- Saved entries
++++++++

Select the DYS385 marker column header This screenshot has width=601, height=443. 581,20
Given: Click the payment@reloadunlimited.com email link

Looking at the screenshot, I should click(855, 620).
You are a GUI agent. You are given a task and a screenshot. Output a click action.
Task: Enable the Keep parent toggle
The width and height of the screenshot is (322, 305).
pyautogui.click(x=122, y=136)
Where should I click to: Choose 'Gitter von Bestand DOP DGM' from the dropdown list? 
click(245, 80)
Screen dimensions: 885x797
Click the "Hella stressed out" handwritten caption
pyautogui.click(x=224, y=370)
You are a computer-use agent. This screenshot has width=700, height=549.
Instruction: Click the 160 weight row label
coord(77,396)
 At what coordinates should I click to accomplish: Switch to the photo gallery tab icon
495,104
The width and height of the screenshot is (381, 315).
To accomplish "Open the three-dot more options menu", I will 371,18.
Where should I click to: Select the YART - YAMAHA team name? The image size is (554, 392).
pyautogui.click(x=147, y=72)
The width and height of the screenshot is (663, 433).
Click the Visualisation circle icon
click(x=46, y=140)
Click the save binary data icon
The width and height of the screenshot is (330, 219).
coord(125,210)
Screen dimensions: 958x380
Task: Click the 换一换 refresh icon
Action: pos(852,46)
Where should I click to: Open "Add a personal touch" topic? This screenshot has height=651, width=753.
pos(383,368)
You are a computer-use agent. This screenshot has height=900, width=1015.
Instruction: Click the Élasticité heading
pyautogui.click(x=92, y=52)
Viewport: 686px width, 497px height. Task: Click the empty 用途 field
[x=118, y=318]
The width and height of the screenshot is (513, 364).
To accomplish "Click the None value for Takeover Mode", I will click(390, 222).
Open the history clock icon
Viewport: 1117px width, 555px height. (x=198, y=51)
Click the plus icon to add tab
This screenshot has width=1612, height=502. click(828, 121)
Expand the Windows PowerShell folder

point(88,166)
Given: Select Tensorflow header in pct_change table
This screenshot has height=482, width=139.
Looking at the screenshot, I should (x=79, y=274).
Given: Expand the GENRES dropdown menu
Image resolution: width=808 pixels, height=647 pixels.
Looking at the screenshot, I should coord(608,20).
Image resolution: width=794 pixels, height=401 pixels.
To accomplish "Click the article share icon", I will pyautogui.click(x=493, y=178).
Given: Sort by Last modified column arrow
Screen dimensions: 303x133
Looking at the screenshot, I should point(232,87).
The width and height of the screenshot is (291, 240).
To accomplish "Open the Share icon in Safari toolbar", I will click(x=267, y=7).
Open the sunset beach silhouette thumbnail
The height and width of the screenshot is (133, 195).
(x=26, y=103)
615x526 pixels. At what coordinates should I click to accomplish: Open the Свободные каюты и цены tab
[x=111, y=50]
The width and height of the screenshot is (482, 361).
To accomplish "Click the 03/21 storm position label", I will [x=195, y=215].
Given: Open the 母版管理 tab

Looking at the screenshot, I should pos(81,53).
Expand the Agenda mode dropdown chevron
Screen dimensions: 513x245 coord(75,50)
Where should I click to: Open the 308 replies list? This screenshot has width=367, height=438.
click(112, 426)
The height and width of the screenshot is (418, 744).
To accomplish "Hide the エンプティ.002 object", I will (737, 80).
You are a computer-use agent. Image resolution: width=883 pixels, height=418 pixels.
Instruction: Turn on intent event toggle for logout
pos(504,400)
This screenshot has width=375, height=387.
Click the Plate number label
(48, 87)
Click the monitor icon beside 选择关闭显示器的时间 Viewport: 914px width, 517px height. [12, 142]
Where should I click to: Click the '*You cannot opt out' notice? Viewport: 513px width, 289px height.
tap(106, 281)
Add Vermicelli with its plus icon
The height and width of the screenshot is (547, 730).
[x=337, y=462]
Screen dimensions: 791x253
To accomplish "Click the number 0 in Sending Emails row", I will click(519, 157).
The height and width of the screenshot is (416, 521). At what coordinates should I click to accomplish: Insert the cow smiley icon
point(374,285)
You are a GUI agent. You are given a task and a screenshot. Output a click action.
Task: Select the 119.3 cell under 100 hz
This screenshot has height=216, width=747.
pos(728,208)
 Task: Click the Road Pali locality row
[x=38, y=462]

++++++++

- Task
Report every line of the records that contains the word "menu".

- Exercise output
To accomplish "Open the three-dot more options menu", I will 371,18.
Given: Expand the GENRES dropdown menu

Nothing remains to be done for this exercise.